Victor sped away from the lights. “That was a first,” he said as he switched lanes.

“I’m sorry in advance.” Her soft words cut through him. “Although I doubt they care much about me any longer.”

“You mean you’ve dealt with them before?”

She regarded him from the passenger seat. “Are you suggesting that you didn’t google my name at one point or another?”

Okay, he was guilty of that. “Well . . .”

“Where do you think those pictures came from? Some were from the press hired by my ex-husband, but the majority were circulated by the opportunistic photographer looking for gossip.”

“They didn’t find any on you.”

She stared out the window. “That didn’t stop them from trying, or making up what would sell newspapers.”

The more she talked, the less sadness he felt surging off her.

He kept her talking.

“This was my first. What was yours?” He knew, on some level, he was inviting conversation about her life with the former governor. He welcomed it. He wanted to know this beautiful, poised . . . sad woman sitting beside him.

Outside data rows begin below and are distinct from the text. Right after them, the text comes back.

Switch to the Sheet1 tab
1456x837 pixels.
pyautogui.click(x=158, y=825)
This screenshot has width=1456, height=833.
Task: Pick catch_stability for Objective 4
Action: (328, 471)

“It was choreographed,” she told him. “Shortly after we announced our involvement. I walked out of our engagement dinner to the flash of a dozen cameras. He leaned in, twisted my ear. ‘Smile . . . you’ll get used to it.’” She sighed. “I smiled, froze . . .”

Victor glanced over, watched her staring out the window.

“I’m just now waking up.”

Victor reached out his free hand and placed it on her arm.

She offered a soft smile.

“You think they were there for your friends Trina and Wade?”

“Undoubtedly. When Trina visits on her own, the cameras are harder to find. When Wade is here, there is a pretty good chance someone is hiding in the bushes.”

Victor turned off the freeway and kept heading west.

“That can’t be easy.” He couldn’t imagine his life under a microscope.

“It takes a strong disposition, and someone without secrets.”

He hadn’t thought of that angle.

“Do you have any?” she asked out of the blue.

“Secrets?”

“Yeah.” She watched from the corner of her eye.

He thought of the question and searched his mental database. Page after blank page came up.

“Never mind. You don’t have to answer that.” Shannon’s voice deflated.

He raised a hand in the air. “No, no . . .” He paused. “Damn, I’m boring,” he finally said.

He heard a small laugh from her side of the car. “Everyone has something.”

No . . . high school didn’t count, college . . . he studied, he worked, did the typical things kids did who were actually trying to finish school in four years. Then decided four years was too long and left after two. Nothing newsworthy. His business was clean. Really boring.

Shannon shifted in her seat, waiting.

“There was that time in the Bolivian jail with that little cartel situation . . .” He lifted a hand from the steering wheel. “But the name change and plastic surgery seem to have gotten them off my scent.”

Shannon’s shoulders started to shake until finally her laughter broke.

He turned into his driveway lined with palm trees and parked in front of his garage doors.

“Where are we?” Shannon asked.

Victor had driven on autopilot. Not really considering the moment when he pulled up to his house.

“My home,” he told her. “But I’m not expecting anything. Let’s have a nightcap, talk about my drug selling days, and count the stars in the sky.”

If she was nervous, she didn’t show it. “We should introduce your friends to my ex bookie . . . I bet they’d get along.”

And she pushed out of the car.

Chapter Twenty-Three

Her cell phone was ringing.

Shannon reached out toward the phone jack on her nightstand and found her hand colliding with a lamp.

Her eyes blinked open. Sun from the corner of the room invaded her senses.

The bed was softer, the sheets didn’t feel right, and her phone kept ringing.

Victor’s.

The memory of crashing in Victor’s spare room late in the night surfaced. Her hand landed on her phone. “Hello?”

“Someone is sleeping in.” Avery’s voice shook some of the cobwebs from her brain.

Shannon swung her feet over the edge of the bed, looked down at herself. She wore an oversize T-shirt that didn’t belong to her. “Good morning,” Shannon said to her friend. “What time is it?”